Browning Man Sentenced For Murder On The Blackfeet Indian Reservation

For Immediate Release
U.S. Attorney's Office, District of Montana

After beating a man to death at an elementary school, Victor Michael Vielle was sentenced in federal court to 170 months in prison followed by five years of supervised release. Vielle was sentenced on August 14, 2014 in Great Falls, before U.S. District Judge Brian M. Morris. As part of the sentence, VIELLE is also required to pay restitution to the family for the victim's funeral expenses.

In April of this year, Vielle entered a guilty plea to Second Degree Murder.

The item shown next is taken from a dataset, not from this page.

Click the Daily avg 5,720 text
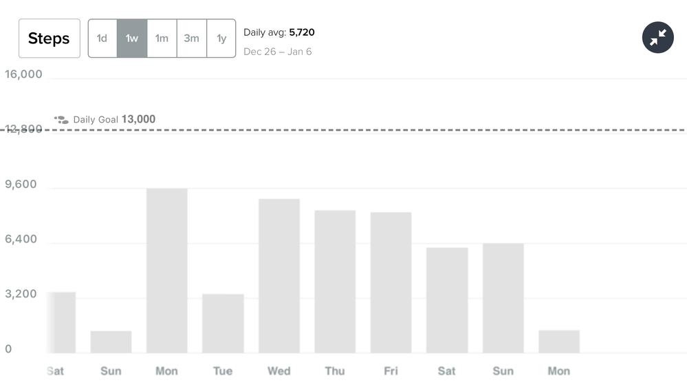The width and height of the screenshot is (687, 387). coord(279,32)
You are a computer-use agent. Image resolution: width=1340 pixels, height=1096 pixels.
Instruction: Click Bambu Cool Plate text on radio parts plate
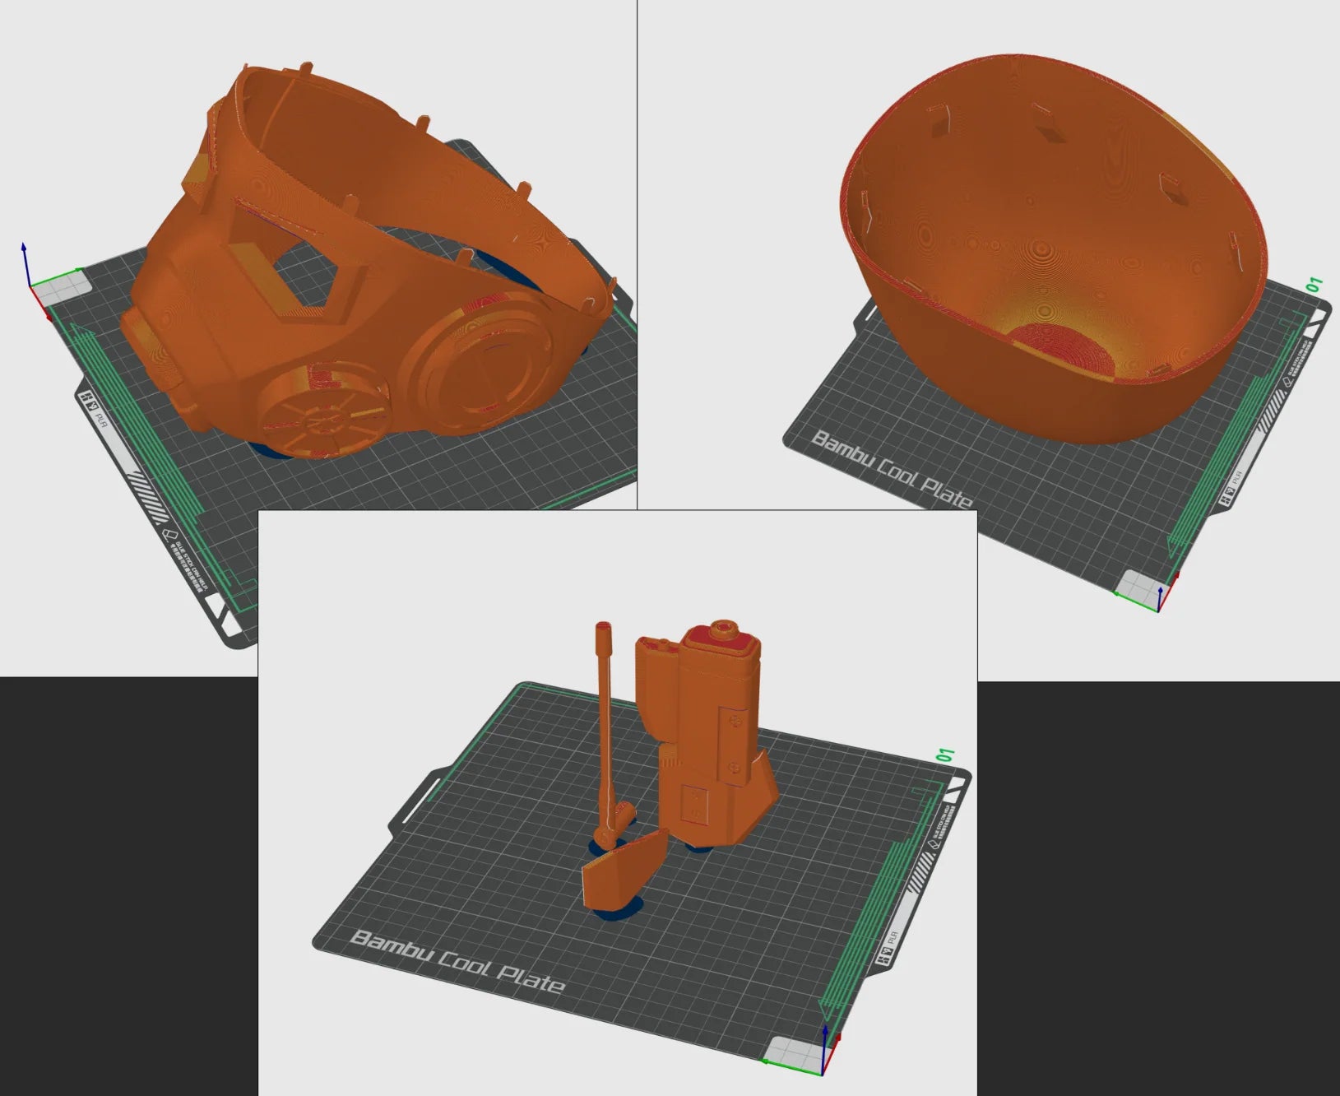(457, 961)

In an Offer of Proof, Assistant U.S. Attorney Ryan Weldon stated that if the case had proceeded to trial, the government would have proven that on October 6, 2012, Vielle and a friend walked to the Browning Elementary School. While at the school, VIELLE beat his friend to death for no apparent reason. The following morning, Vielle was covered in blood and bragged to others about the beating.

At sentencing, the government stated, "Vielle is a dangerous man. He fights, and now the Court is aware that he is capable of killing." The government explained that Vielle's actions are not those of a "friend." Instead, "they are the actions of a man who committed Second Degree Murder."

Because there is no parole in the federal system, the truth in sentencing guidelines mandate that VIELLE will likely serve all of the time imposed by the court. In the federal system, VIELLE does have the opportunity to shorten the term of custody by earning credit for good behavior. However, this reduction will not exceed 15% of the overall sentence.

This case was investigated by the Federal Bureau of Investigation.